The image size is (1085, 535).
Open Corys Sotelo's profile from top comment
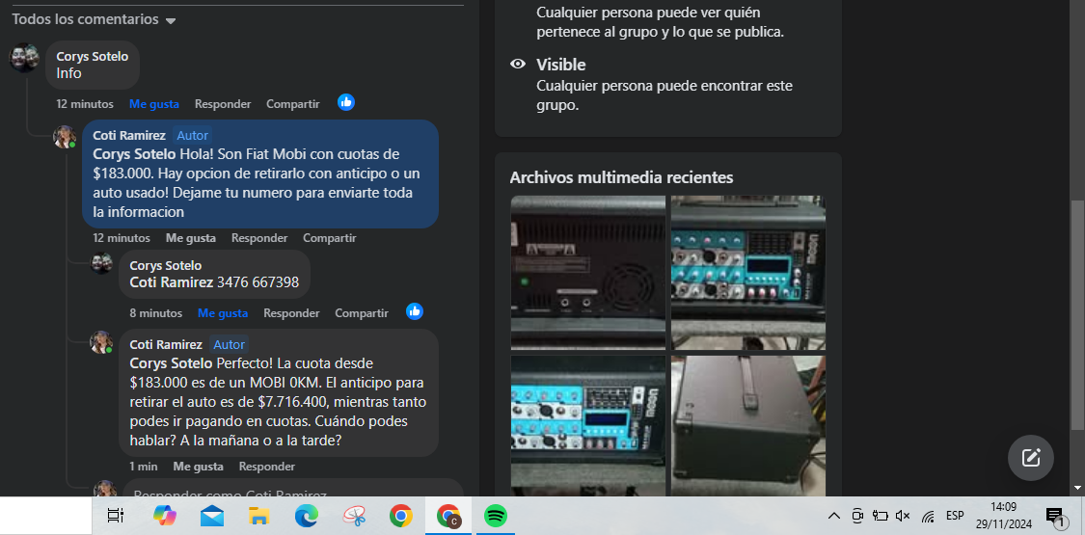click(x=92, y=57)
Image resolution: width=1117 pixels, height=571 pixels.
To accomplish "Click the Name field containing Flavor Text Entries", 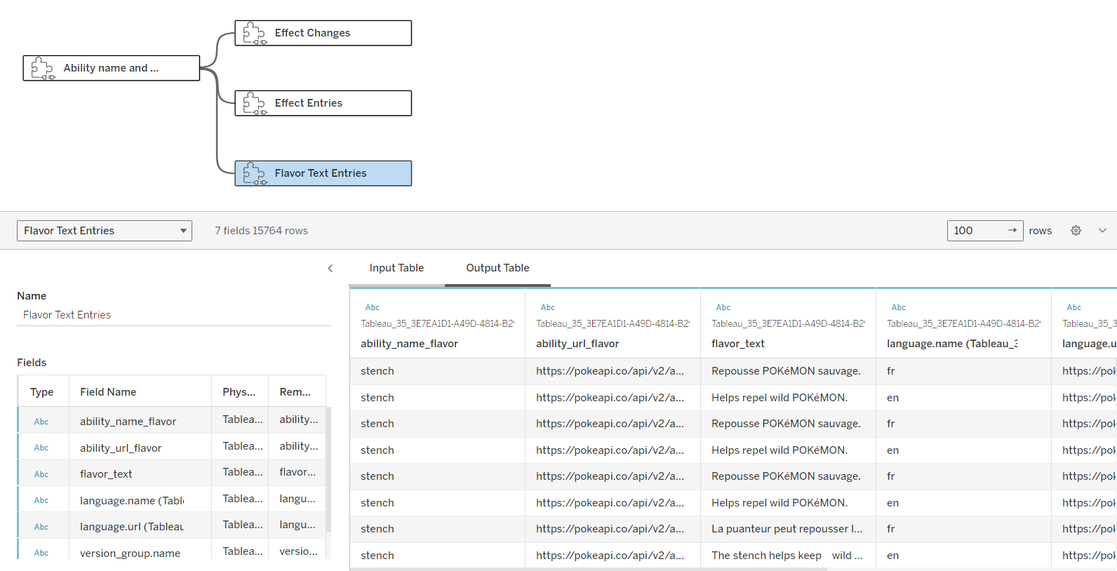I will coord(173,315).
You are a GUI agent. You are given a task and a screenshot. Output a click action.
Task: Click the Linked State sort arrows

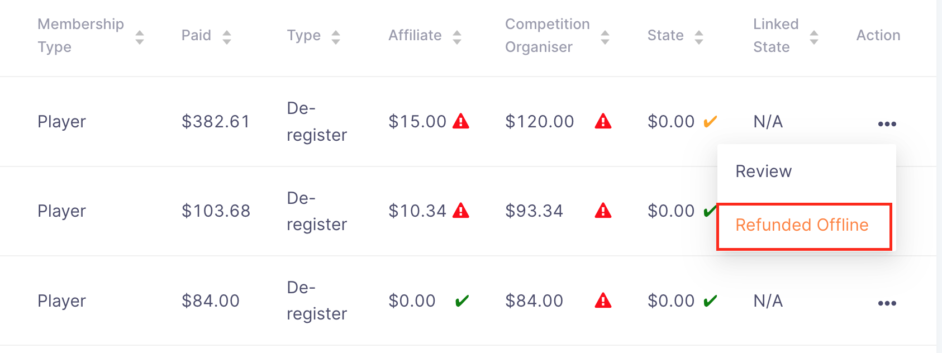(x=814, y=37)
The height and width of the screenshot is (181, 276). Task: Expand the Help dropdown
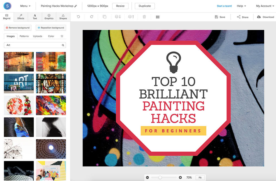pyautogui.click(x=241, y=6)
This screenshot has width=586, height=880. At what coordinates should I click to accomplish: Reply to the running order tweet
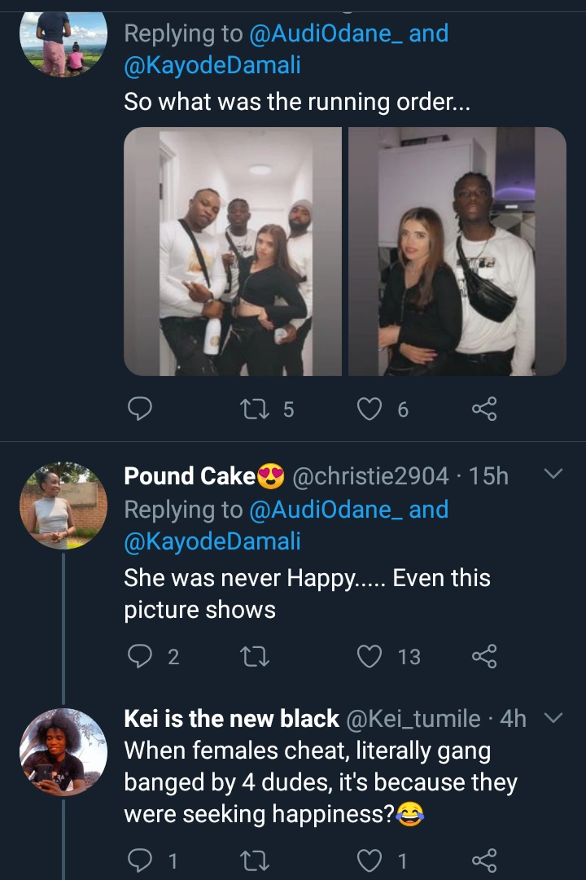coord(141,409)

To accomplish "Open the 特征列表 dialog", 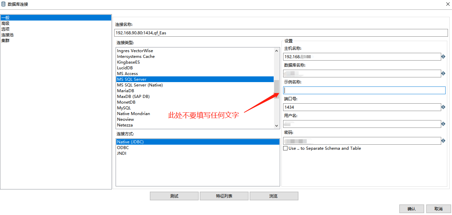I will tap(224, 196).
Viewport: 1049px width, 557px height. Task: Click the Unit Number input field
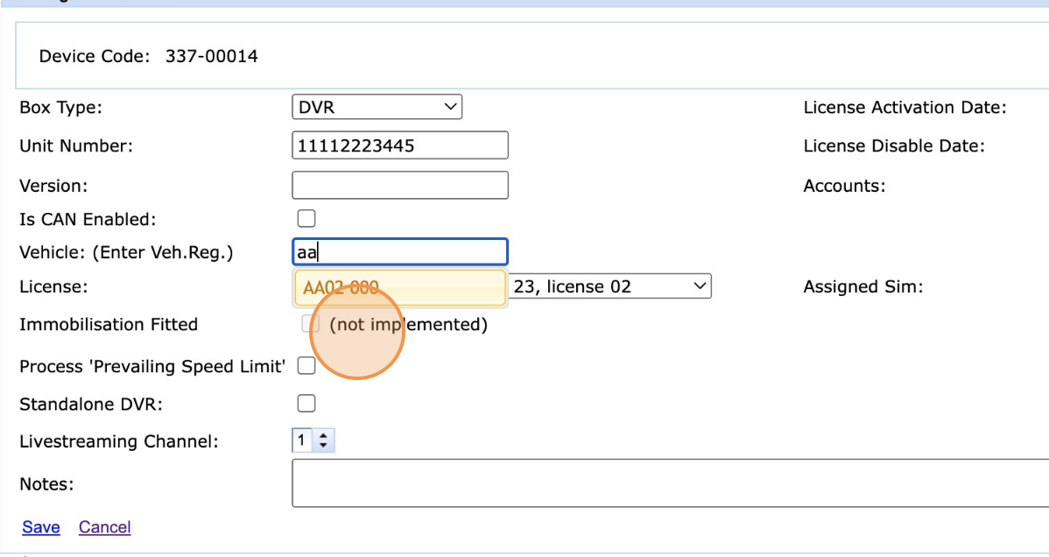[x=399, y=145]
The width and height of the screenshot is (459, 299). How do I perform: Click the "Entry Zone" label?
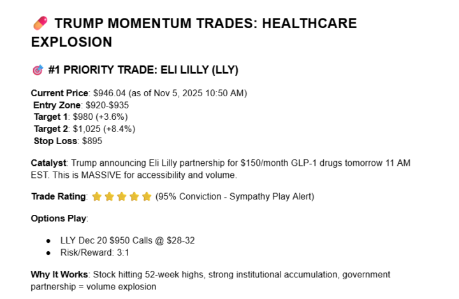(x=58, y=105)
▬▬▬▬▬▬▬▬▬▬
- AIM OF THE EXERCISE -
Your copy should consist only of the lines from the line holding "Viewport: 1049px width, 557px" through the final line of the listing above, both included, with all pictures omitted.

- EXERCISE SOLUTION -
Viewport: 1049px width, 557px height. Task: Click the Unit Number input field
[x=399, y=145]
The width and height of the screenshot is (459, 299). How do I perform: Click the "Entry Zone" label?
(x=58, y=105)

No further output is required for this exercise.